In re: Grand Jury Subpoena, Judith Miller

In re: Grand Jury Subpoena, Judith Miller  (2005) 
by the United States Court of Appeals for the District of Columbia Circuit

United States Court of Appeals

Filed April 19, 2005

No. 04-3138

In re: Grand Jury Subpoena, Judith Miller

Consolidated with 04-3139, 04-3140

Appeals from the United States District Court for the District of Columbia (Nos. 04mc00407, 04mc00460, 04mc00461)

On Appellants’ Petition for Rehearing En Banc



Appellants’ petition for rehearing en banc, the response thereto, and the brief of amici curiae in support of appellants have been circulated to the full court. The taking of a vote was requested. Thereafter, a majority of the judges of the court in regular, active service did not vote in favor of the petition. Upon consideration of the foregoing and the emergency motion for expedited consideration of the petition for rehearing en banc, it is

ORDERED that the petition for rehearing en banc be denied. It is

FURTHER ORDERED that the emergency motion for expedited consideration of the petition for rehearing en banc be dismissed as moot.

Per Curiam


Mark J. Langer, Clerk


Deputy Clerk

* A separate statement of Circuit Judge TATEL concurring in the denial of the rehearing en banc is attached.

** Circuit Judges GARLAND and ROBERTS did not participate in this matter.

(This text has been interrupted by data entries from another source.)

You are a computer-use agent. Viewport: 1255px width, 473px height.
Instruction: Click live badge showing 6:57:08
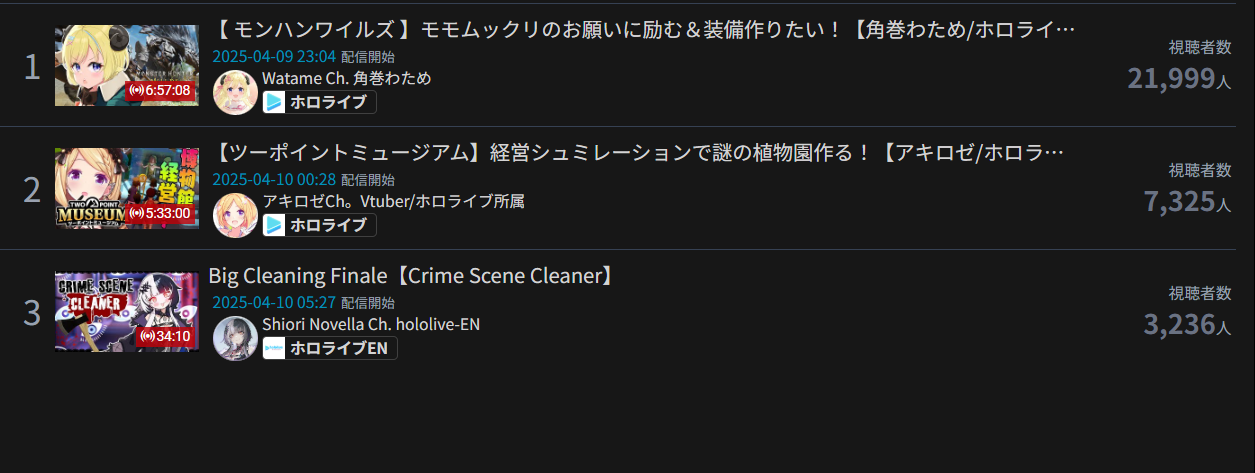[160, 90]

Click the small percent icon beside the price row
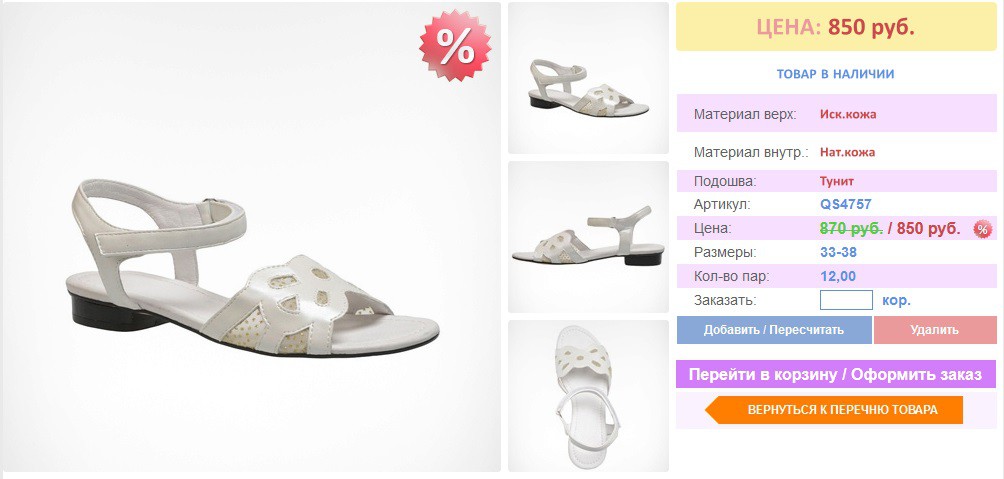pyautogui.click(x=983, y=229)
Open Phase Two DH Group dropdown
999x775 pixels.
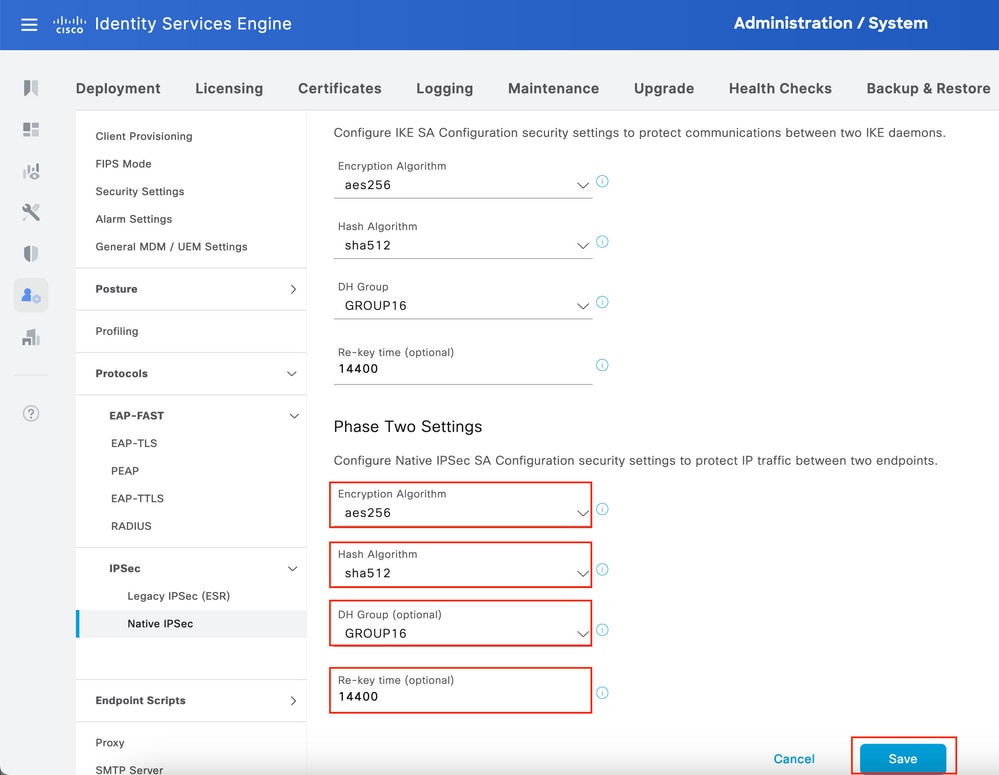point(461,633)
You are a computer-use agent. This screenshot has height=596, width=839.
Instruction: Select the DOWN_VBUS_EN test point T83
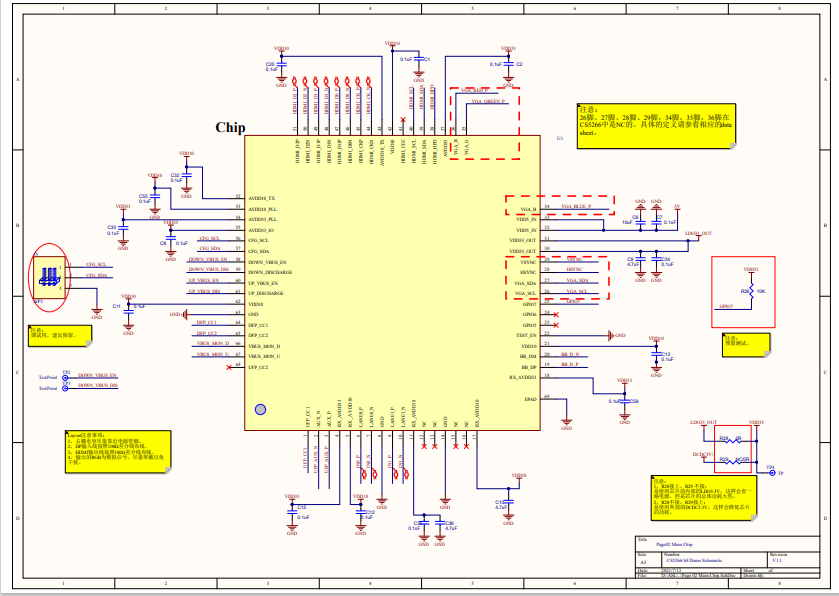click(x=66, y=375)
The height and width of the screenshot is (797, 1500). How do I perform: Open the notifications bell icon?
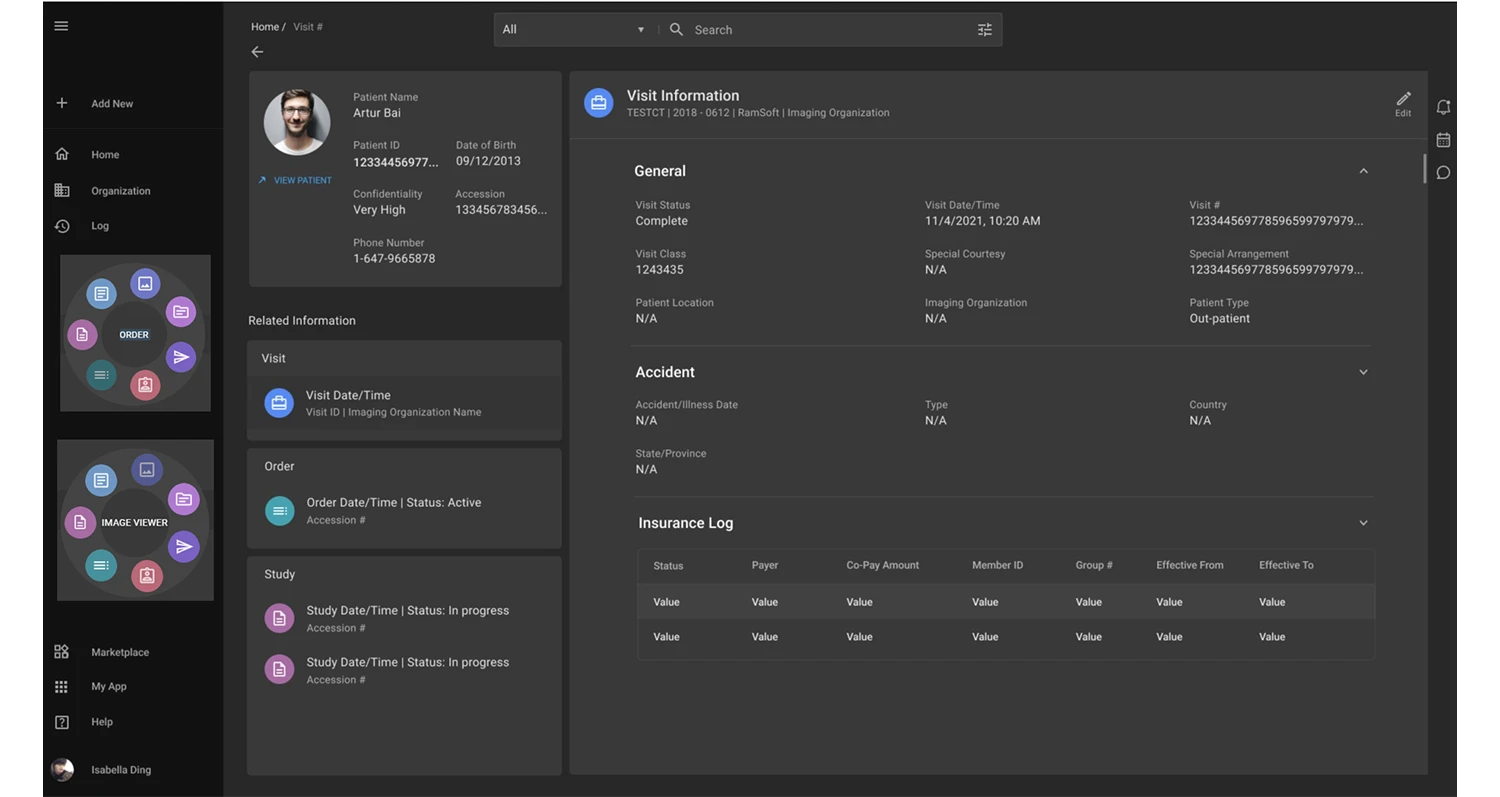pos(1443,107)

TATEL, Circuit Judge, concurring in the denial of rehearing en banc: Although en banc review is “not favored,” Fed. R. App. P. 35(a), and although all three panel members agreed on the result in this case—i.e., that two subpoenaed reporters can be compelled to give grand jury testimony—petitioners seek reconsideration of three issues: their assertion of a common law privilege under Federal Rule of Evidence 501; their claim to First Amendment protection; and their due process challenge to the district court’s use of ex parte evidence.

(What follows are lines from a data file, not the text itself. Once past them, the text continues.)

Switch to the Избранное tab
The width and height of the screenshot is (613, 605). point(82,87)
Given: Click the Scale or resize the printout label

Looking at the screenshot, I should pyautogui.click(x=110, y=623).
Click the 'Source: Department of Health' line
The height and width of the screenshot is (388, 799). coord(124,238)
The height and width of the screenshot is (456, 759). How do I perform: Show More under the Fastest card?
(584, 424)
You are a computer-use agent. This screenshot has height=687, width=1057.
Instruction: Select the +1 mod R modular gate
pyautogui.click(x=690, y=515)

Regarding the common law issue, while I believe that “reason and experience,” Fed. R. Evid. 501, support a qualified privilege for reporters’ confidential sources, see In re Grand Jury Subpoena, Judith Miller, 397 F.3d 964, 989 (D.C. Cir. 2005) (Tatel, J., concurring), I concur in the court’s denial of en banc review. Judge Henderson’s opinion—which, as the narrowest supporting the result, is the controlling decision of the court—determined neither whether any common law privilege exists nor what standard would govern its application if it did. See id. at 981-82 (Henderson, J., concurring); see also id. at 97677 (Sentelle, J., concurring); id. at 989-91 (Tatel, J., concurring). Hence, future panels of this court remain free to recognize any privilege (or no privilege) consistent with the result in this case, and those panels may, as necessary, clarify the standards governing reporter-source relationships. Given that the panel here agreed unanimously on the result, this particular case presents no question of “exceptional importance” in the sense required by our rule on en banc review. Fed. R. App. P. 35(a)(2).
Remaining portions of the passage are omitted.